Scan the material below for "Given", then return each line that contains it.

▬▬▬▬▬▬

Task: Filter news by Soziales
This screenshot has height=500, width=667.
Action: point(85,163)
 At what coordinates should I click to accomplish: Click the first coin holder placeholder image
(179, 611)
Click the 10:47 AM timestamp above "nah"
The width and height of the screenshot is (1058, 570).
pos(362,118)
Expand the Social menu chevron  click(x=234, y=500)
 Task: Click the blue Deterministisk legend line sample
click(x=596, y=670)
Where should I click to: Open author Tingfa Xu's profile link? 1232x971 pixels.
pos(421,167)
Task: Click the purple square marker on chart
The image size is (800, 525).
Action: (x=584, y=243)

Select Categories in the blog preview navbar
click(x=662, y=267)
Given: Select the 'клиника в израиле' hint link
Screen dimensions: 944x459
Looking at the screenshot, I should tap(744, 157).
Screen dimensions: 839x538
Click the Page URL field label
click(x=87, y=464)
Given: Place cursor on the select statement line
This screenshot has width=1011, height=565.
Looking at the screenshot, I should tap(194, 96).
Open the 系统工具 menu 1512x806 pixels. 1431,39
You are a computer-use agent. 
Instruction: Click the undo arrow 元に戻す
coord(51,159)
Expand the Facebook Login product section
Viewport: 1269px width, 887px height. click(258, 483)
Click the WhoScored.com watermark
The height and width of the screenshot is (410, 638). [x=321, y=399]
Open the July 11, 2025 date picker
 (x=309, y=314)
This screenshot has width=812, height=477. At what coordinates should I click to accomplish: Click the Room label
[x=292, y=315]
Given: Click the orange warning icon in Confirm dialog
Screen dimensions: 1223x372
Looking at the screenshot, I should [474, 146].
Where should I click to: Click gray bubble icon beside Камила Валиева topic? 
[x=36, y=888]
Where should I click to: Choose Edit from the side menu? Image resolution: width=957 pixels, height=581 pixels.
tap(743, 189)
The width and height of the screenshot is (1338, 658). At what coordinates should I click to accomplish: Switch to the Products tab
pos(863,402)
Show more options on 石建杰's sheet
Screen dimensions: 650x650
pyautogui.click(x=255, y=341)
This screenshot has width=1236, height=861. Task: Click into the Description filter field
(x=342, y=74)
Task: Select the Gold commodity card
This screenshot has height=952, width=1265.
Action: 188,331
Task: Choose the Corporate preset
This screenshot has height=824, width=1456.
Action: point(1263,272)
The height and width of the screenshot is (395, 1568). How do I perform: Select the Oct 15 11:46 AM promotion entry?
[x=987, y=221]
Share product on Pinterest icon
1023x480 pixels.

▬▬▬▬▬▬

| Exercise solution |
Given: Select the 'клиника в израиле' hint link
Given: Place cursor on the select statement line
Given: Click the orange warning icon in Confirm dialog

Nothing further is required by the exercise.